From: Kenneth Whistler (kenw@sybase.com)
Date: Wed Jul 25 2007 - 15:11:16 CDT
Philippe Verdy wrote:
> The line breaking opportunities does not seem to handle some special cases
> related to undesirable line breaks that are currently allowed.
> This comes for example with parentheses, that currently always allow line
> breaks after or before them and text they surround.
That's not how I read UAX #14. I could be wrong, of course, but
reading the Example Pair Table, it seems clear that the table
specifies that such junctures are *indirect* line break opportunities,
but then that is the same treatment you get for any pair
of alphabetic characters in sequence, also.
And in particular, the relevant rules are:
LB28 Do not break between alphabetics.
AL × AL
LB30 Do not break between letters, numbers, or ordinary symbols and
opening or closing punctuation.
(AL | NU) × OP
CL × (AL | NU)
Those rules seem *already* to be doing exactly what you seem to
be asking for.
Skipping over a fascinating excursion into French topynymy...
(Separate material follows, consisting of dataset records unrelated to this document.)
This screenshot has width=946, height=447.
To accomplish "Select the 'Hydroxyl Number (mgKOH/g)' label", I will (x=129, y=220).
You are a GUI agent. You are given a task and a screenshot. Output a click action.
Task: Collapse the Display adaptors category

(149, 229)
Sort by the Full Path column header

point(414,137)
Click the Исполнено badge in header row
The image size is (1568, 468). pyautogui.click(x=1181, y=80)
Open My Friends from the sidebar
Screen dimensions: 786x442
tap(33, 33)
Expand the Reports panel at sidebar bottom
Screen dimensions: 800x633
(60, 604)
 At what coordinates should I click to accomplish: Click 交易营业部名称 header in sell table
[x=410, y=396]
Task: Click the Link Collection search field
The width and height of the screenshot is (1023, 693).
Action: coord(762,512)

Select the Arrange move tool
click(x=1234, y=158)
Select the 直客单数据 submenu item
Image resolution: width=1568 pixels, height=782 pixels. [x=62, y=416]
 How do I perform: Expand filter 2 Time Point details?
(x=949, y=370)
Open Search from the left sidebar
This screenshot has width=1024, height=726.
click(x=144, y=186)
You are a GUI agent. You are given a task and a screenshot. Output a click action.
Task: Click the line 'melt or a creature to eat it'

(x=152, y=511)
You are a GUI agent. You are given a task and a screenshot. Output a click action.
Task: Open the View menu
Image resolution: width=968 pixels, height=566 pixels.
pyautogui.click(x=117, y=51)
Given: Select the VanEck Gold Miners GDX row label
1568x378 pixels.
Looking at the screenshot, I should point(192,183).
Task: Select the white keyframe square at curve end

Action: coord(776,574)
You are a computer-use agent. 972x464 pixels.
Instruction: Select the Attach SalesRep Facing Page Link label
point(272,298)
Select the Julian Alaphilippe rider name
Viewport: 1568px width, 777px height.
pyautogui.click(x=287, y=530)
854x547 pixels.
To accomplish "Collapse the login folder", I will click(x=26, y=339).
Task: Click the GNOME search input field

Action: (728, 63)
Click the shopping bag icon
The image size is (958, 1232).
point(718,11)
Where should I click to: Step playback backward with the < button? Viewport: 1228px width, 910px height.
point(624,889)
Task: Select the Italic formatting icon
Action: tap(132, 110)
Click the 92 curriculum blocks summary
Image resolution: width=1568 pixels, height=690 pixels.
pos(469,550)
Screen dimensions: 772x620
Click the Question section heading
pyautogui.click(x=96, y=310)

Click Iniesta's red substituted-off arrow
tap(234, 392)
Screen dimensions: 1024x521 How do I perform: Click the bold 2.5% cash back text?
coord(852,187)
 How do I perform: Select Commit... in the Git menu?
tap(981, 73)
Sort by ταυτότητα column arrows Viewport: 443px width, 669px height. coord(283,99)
> I can give another more common example where such linebreaks are
> undesirable:
> "un (ou plusieurs) mot(s)"
> Note how the "s" plural mark in "mots" is marked as an alternative; it is
> not separable from the word it normally completes. inserting a linebreak
> between "mot" and "(s)" would be wrong.
And UAX #14 does not suggest that one do so. See LB30 cited above.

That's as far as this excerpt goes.